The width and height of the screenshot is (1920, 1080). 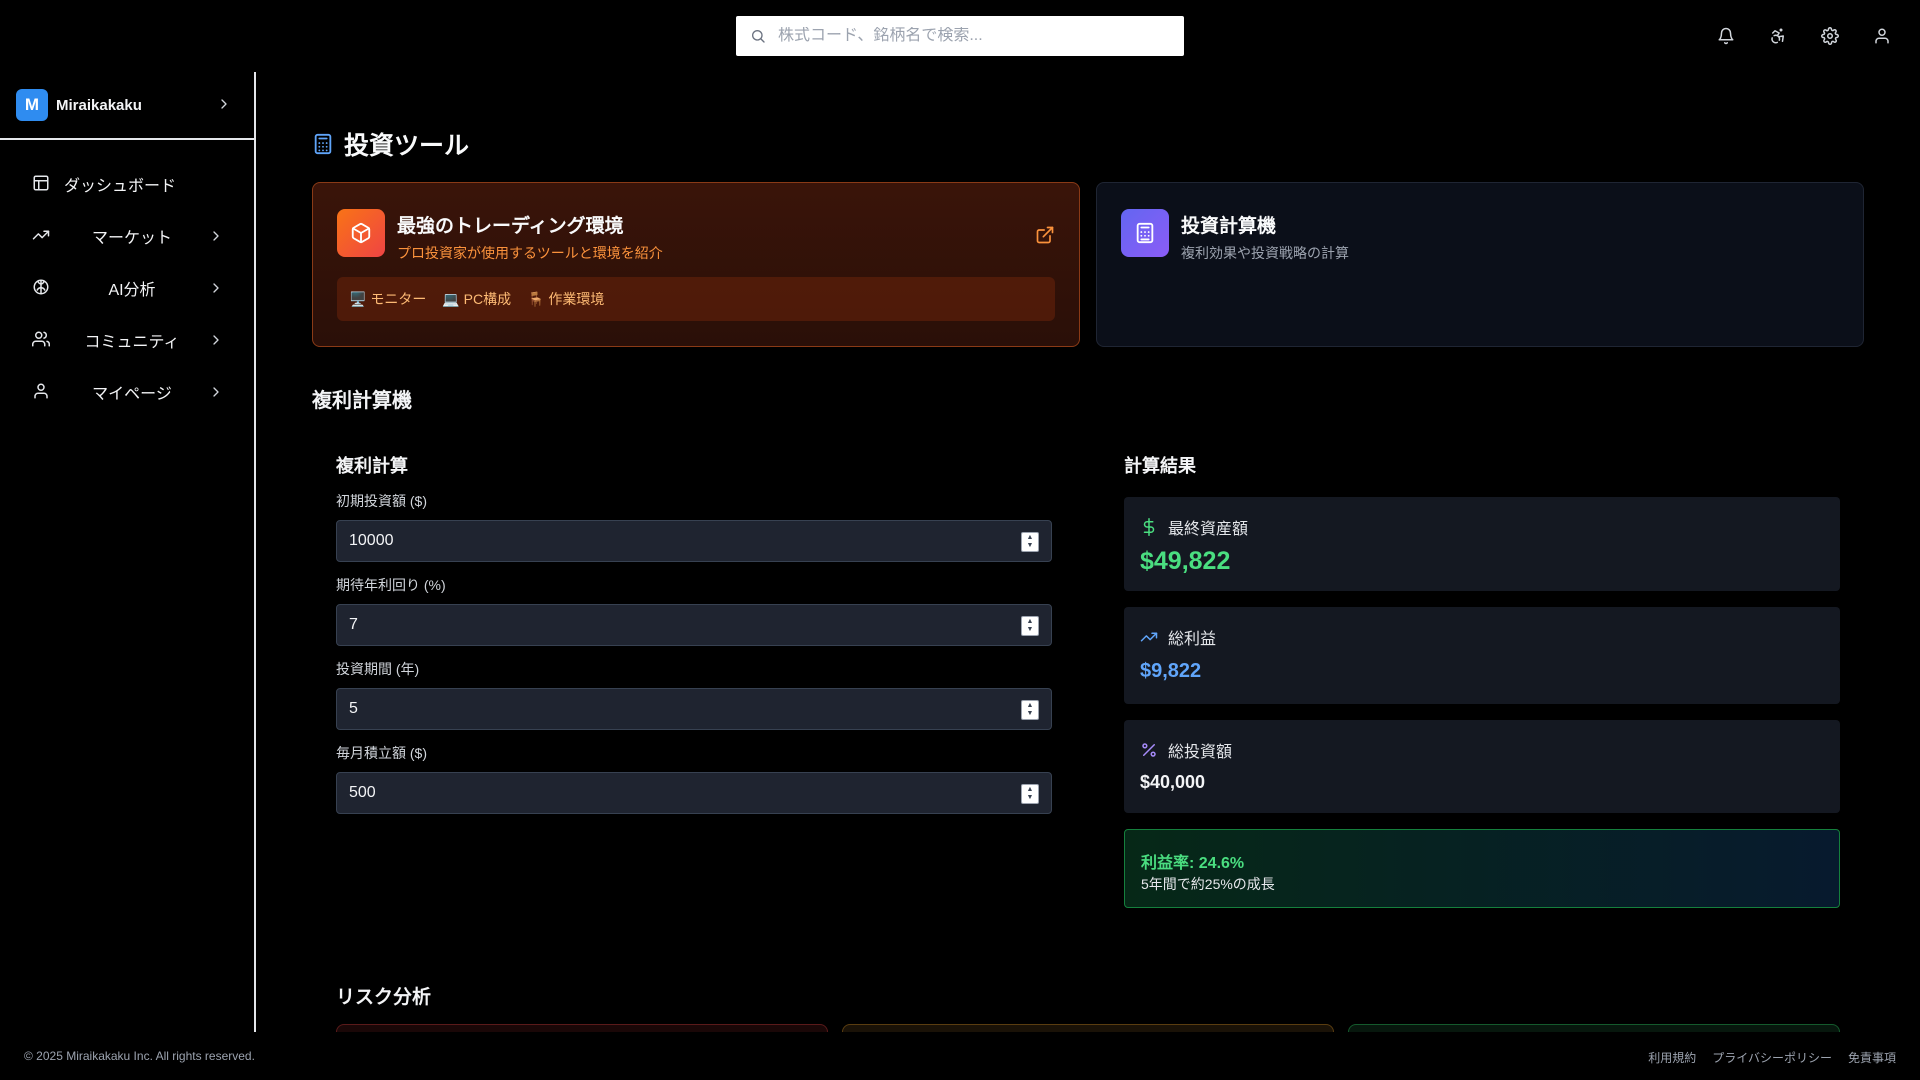 I want to click on sidebar-item-label: ダッシュボード, so click(x=120, y=186).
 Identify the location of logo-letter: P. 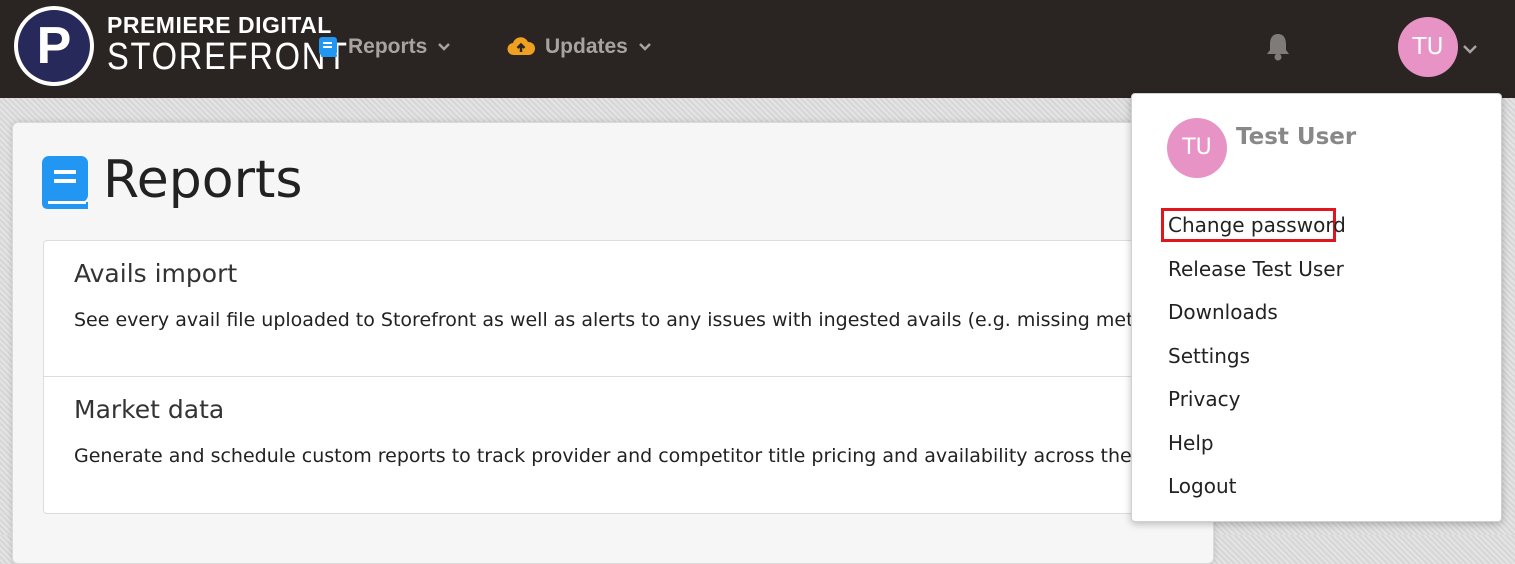
(54, 46).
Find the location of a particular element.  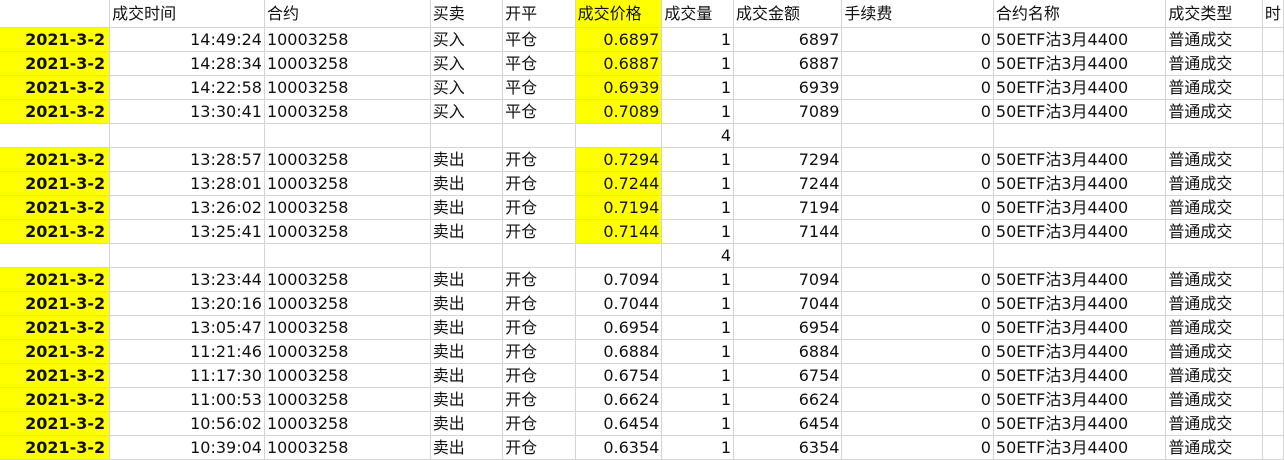

header-cell-name: 合约名称 is located at coordinates (1080, 14).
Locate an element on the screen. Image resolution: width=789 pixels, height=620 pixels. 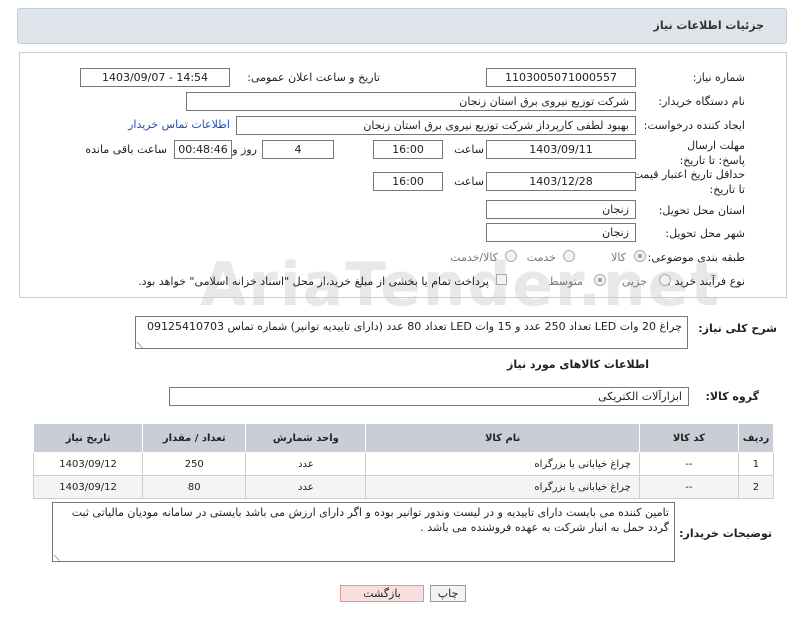
days-label: روز و is located at coordinates (244, 150).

EXERCISE -
Reproduce the part of the data that opens with the line containing "Locate an element" and runs through the end of the data, word for word, leaving out the pictures.

FINISHED EXERCISE -
Locate an element on the screen. Image resolution: width=789 pixels, height=620 pixels. 
days-label: روز و is located at coordinates (244, 150).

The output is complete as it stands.